ImaginingThe NHS has just launched a controversial online calculator. It’s said to predict when someone will have a heart attack or stroke. Hello? Would you wish to be told that? Would you alter your lifestyle to prevent it? Would that negate the prediction? A couple of days later we’re told that ‘two families will be the first to receive personalised care based on their DNA as part of a national plan to sequence 1000,000 genomes.’ Is this science fiction coming true? Or a utopian dream? Where will it lead?

Back to the humdrum everyday … A survey of more than 1000 cancer patients has found that 1 in 10 is left unwashed, undressed or untoileted because of a lack of careworkers. And we all thought cancer was high priority; it was the elderly who were neglected. But then we hear that 26% of councils in England failed to properly consider the needs of people with arthritis, and 66% failed to consider back pain – conditions which affect 7 million people in England and account for £5 billion of NHS spending. What do these studies say about the allocation of resources and priorities? Oh, but hey ho, on the same page … scientists have found a class of drugs that dramatically slow ageing … in mice at least. So is this where the money will go? An elixir of youth? Ahhh, wait a wee minute … plans are in hand to build the UK’s first proton beam therapy cancer treatment centres in London and Manchester. Just who is deciding how and where the money is being allocated here? And if you were in charge …?
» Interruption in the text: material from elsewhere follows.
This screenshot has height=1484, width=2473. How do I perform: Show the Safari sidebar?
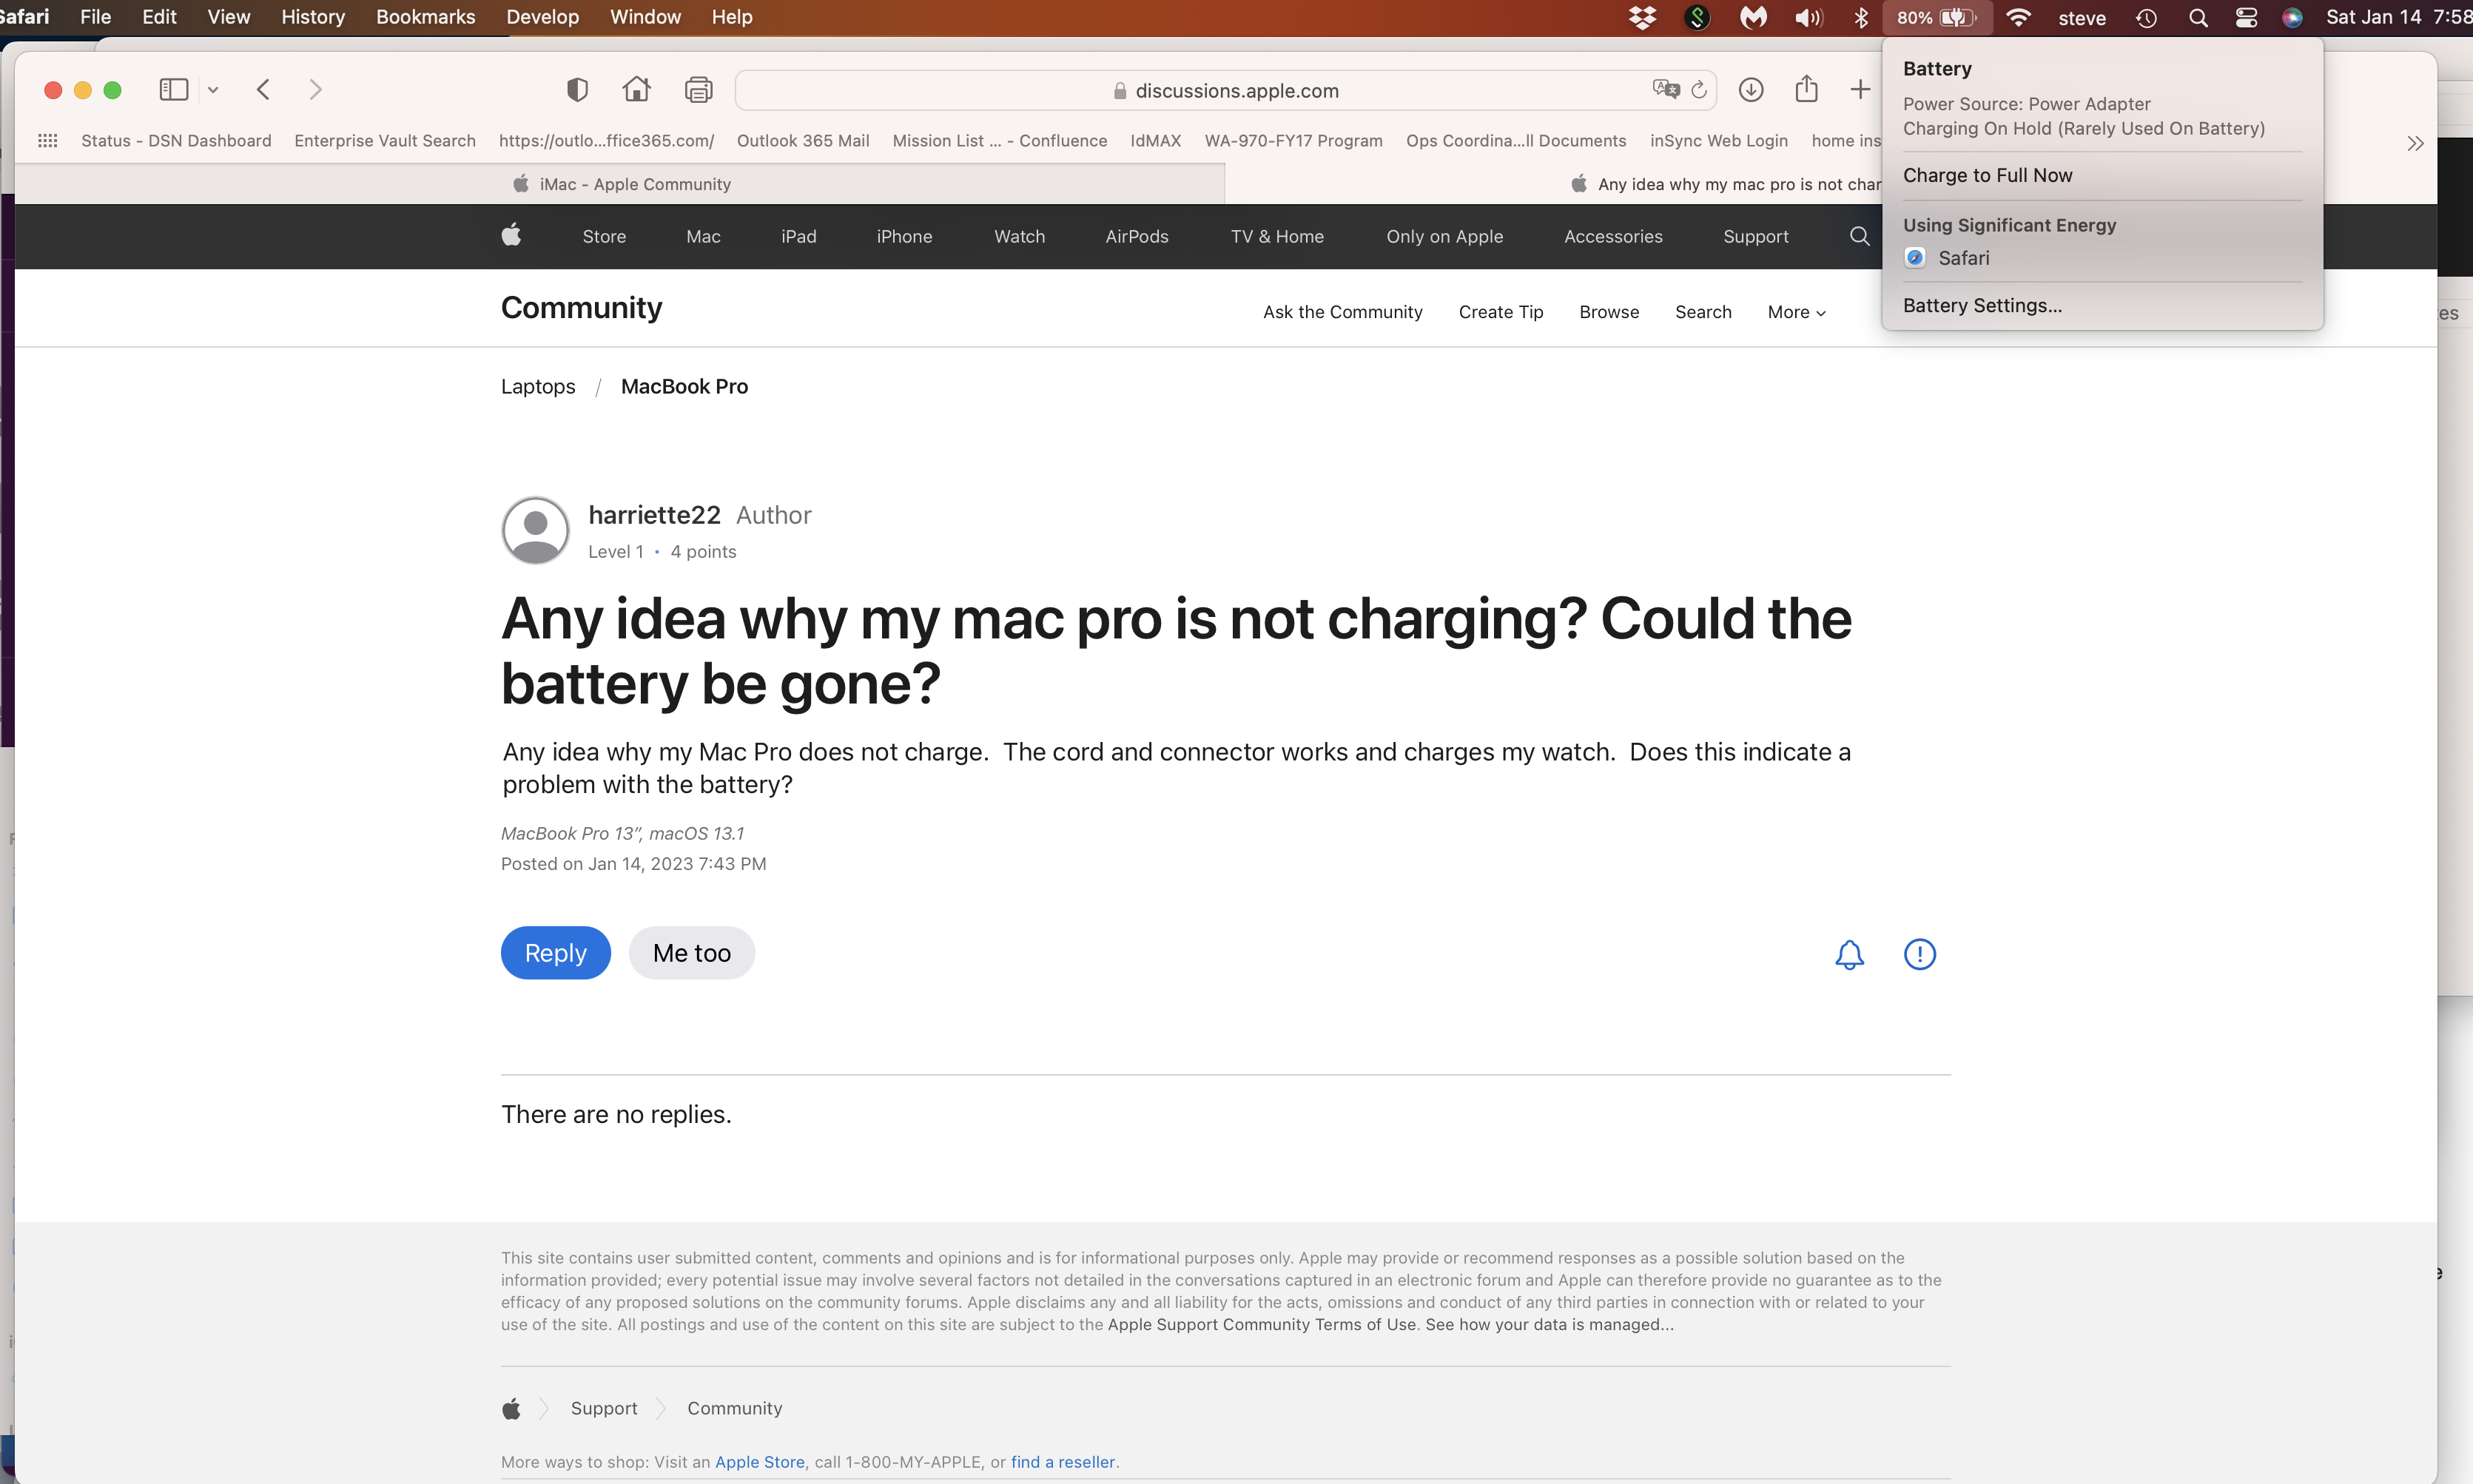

Still with resources … As from this week 16 very expensive drugs which have been clinically proven to increase the lifespan of terminally ill patients, are to be removed from the approved list of the Cancer Drugs Fund, as announced in January. Imagine your beloved was dying prematurely … Is it possible to reduce the well-being and hope of any family to pounds and pence? Should drug companies be allowed to raise obscene amounts of money from the tragedies of others?

Ex-serviceman Chris Graham is 39. He has a 6 week old baby. He also has early onset dementia. It’s in his genes. His brother has it; he’s 43 and totally incapacitated and dependent on others. Their father, grandfather, aunt and cousin all died of it in their forties too. Chris might have passed it on to his baby son. At what point should a halt be called to this perpetuation of tragedy? Should it ever? What if scientists modified the family germline …?

These news items were all reported in just one week of the year – a mere 7 days. They’re the kind of clippings that find their way into my ideas folders because they set my brain asking, ‘What if …?’. ‘Supposing ….’ ‘Would this be believable?’ Trouble is, my brain has a finite capacity … and shrinking! And there simply isn’t time to turn all these possibilities into stories.

(NB. For the purposes of this blog I’ve made no effort to pursue the facts behind these stories; I’m just sharing what anyone might know from the papers.)